• _About this exercise_
Set down the final stretch of the data, from the line that holds "You are a computer-use agent." through the last line, both included, with pictures left out.

◇ ◇ ◇ ◇

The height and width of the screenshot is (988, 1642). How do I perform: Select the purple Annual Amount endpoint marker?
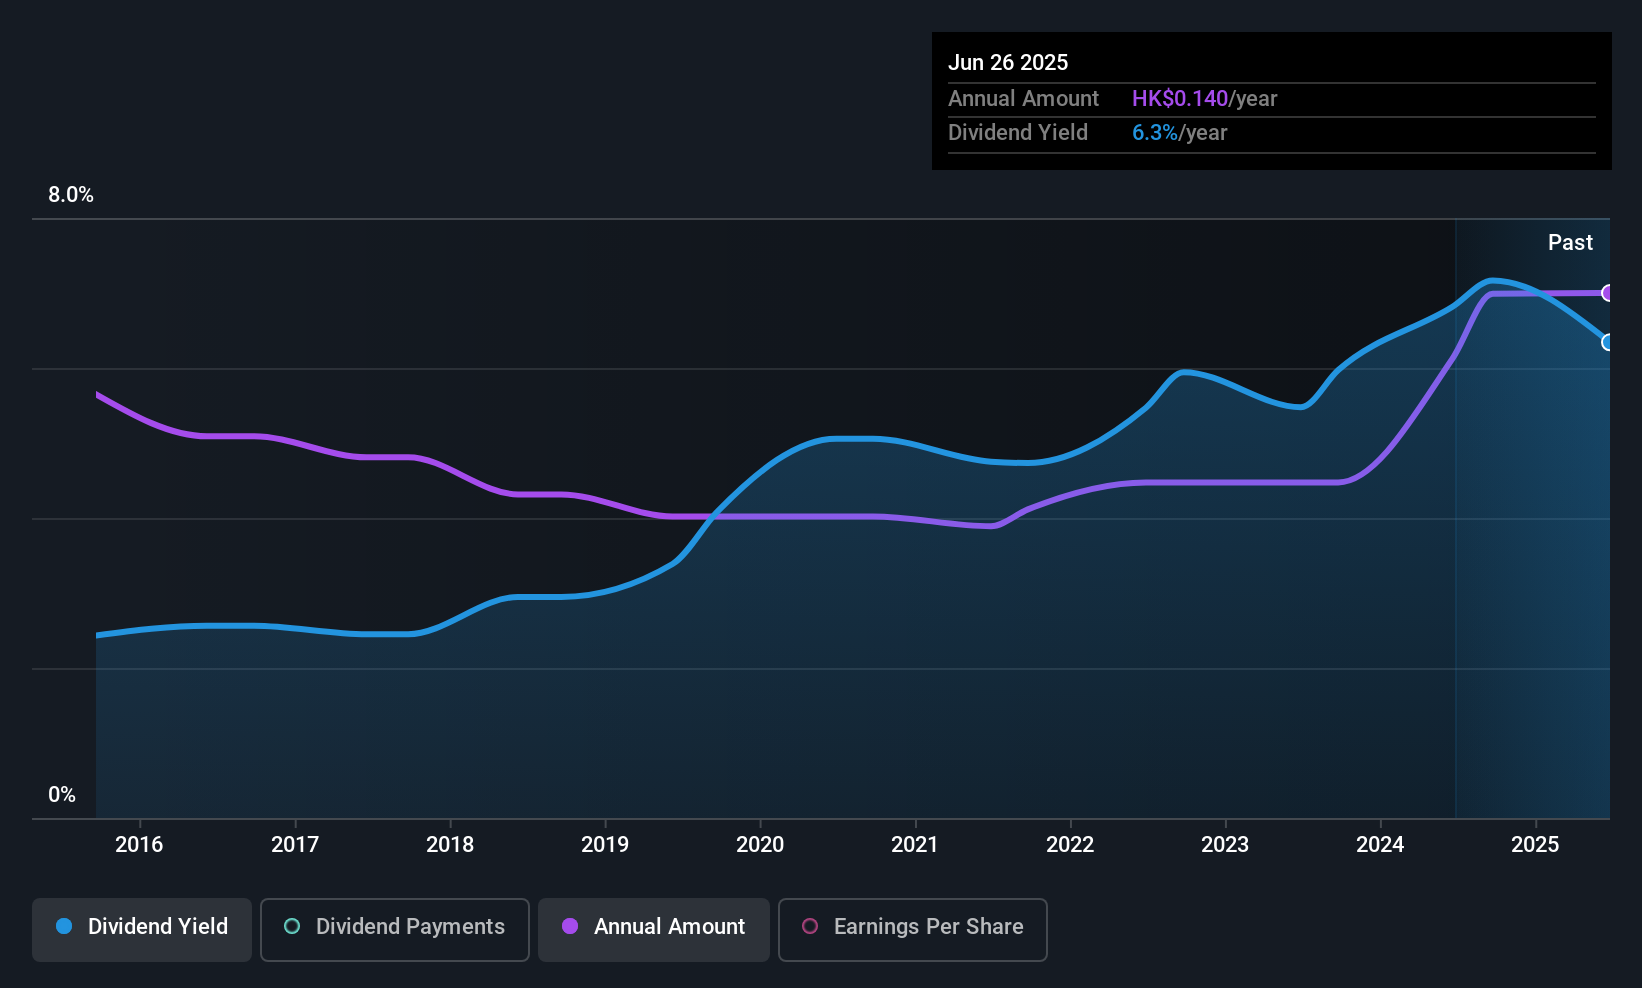pos(1607,293)
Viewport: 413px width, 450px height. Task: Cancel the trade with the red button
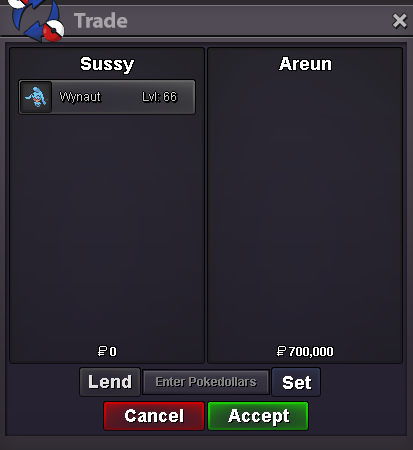tap(154, 416)
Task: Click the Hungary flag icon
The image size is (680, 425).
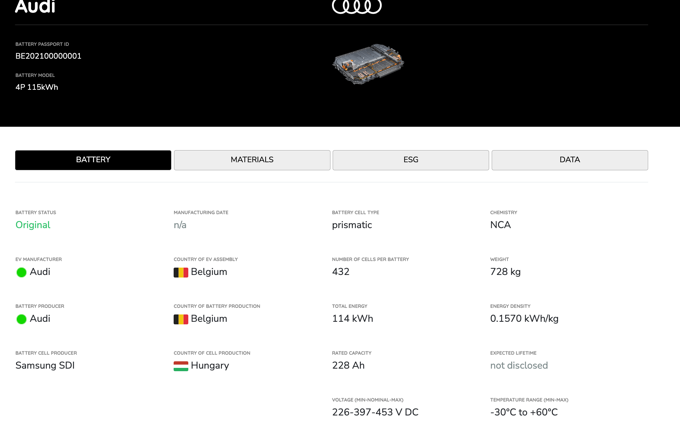Action: coord(181,366)
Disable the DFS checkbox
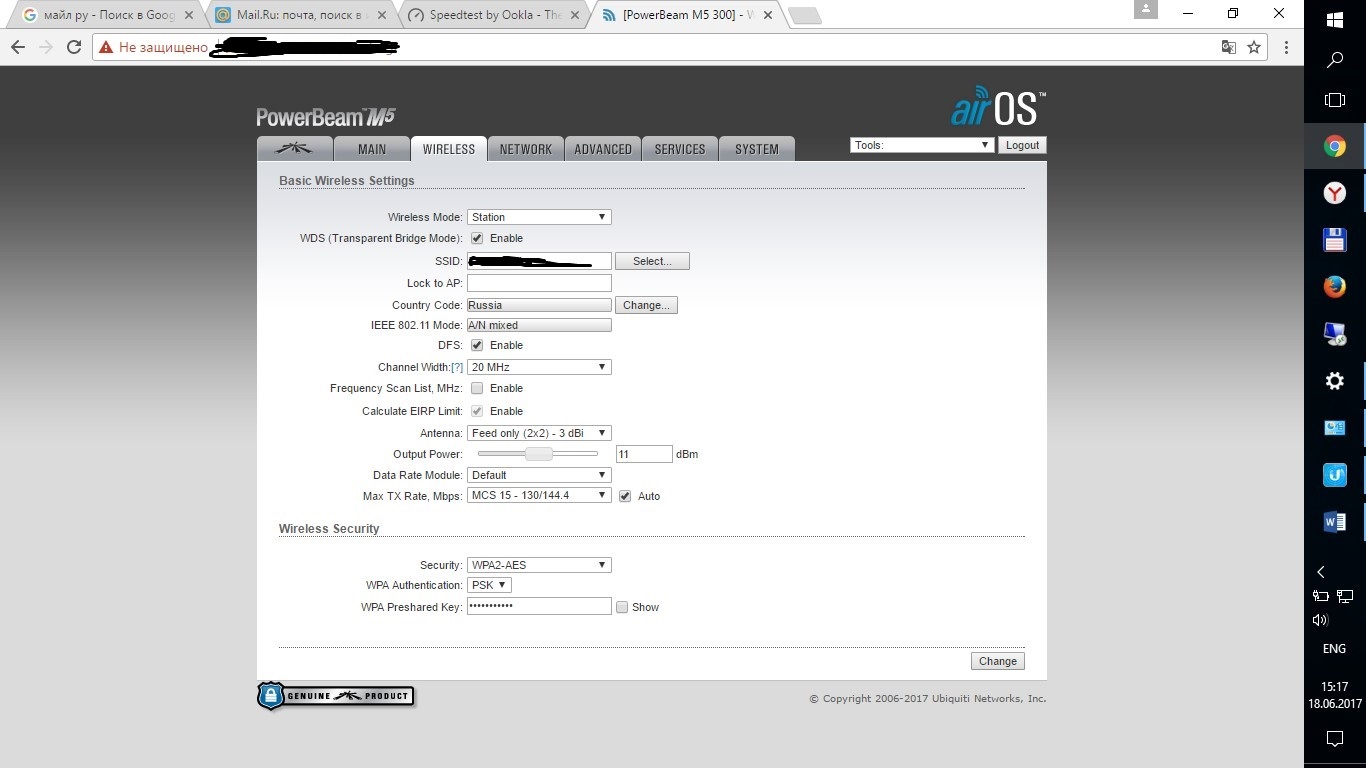The height and width of the screenshot is (768, 1366). point(477,346)
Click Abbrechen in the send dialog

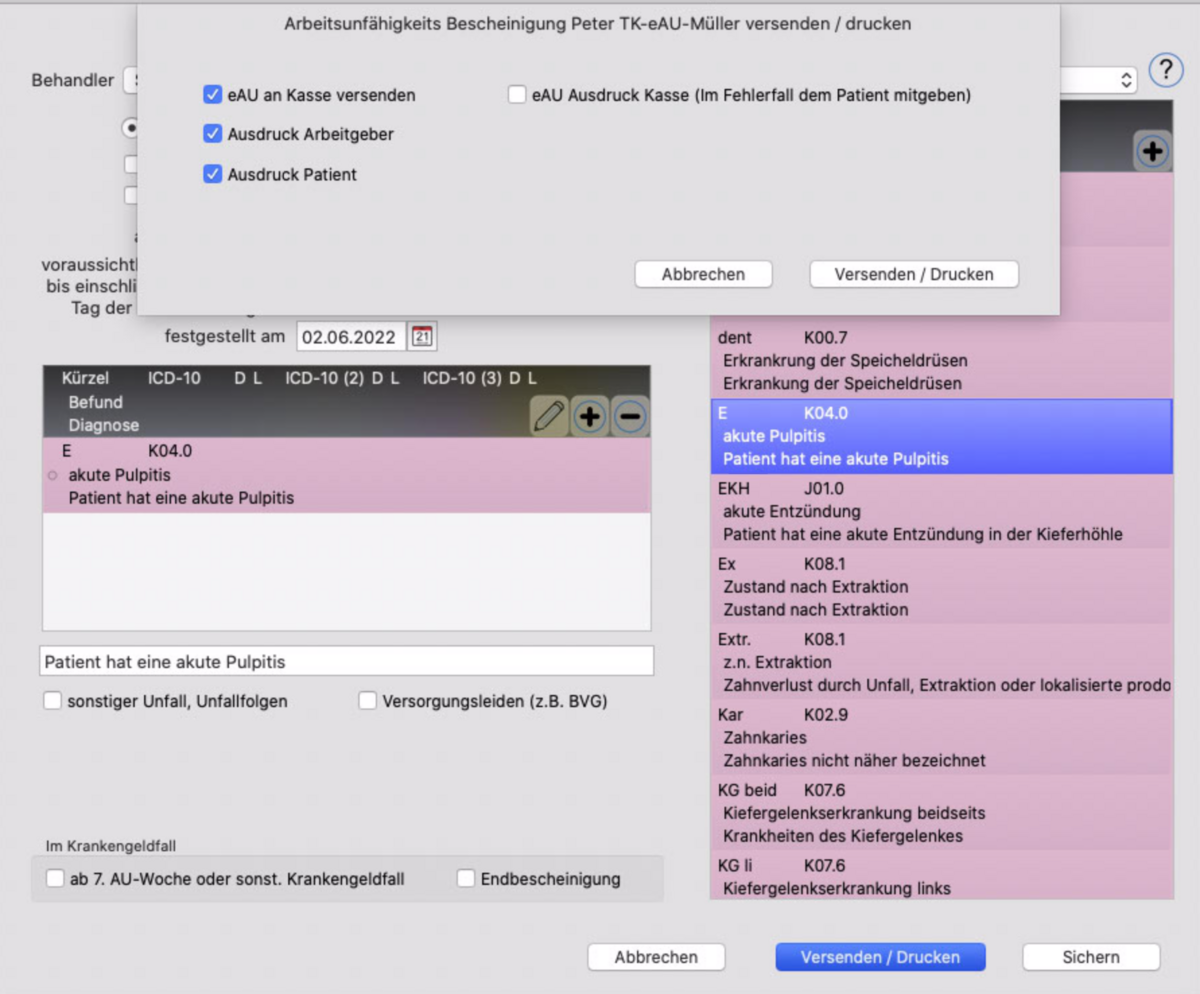point(703,274)
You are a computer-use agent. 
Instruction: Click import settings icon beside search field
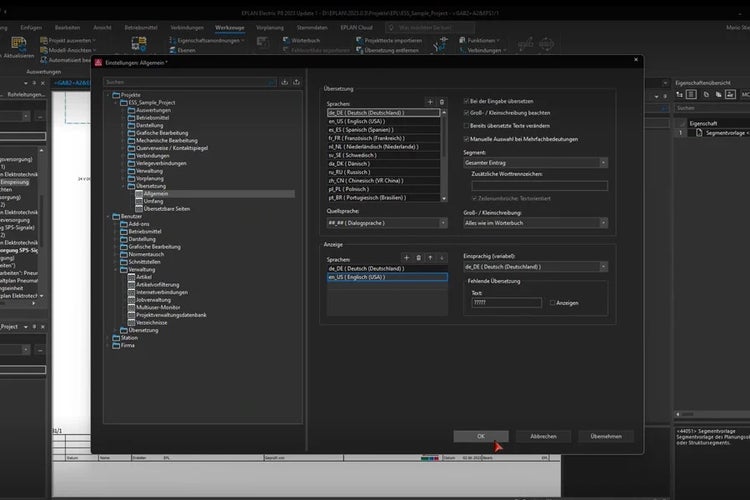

◇ ◇ ◇ ◇

• _Expected answer_
You are a computer-use agent. 
Instruction: Click import settings icon beside search field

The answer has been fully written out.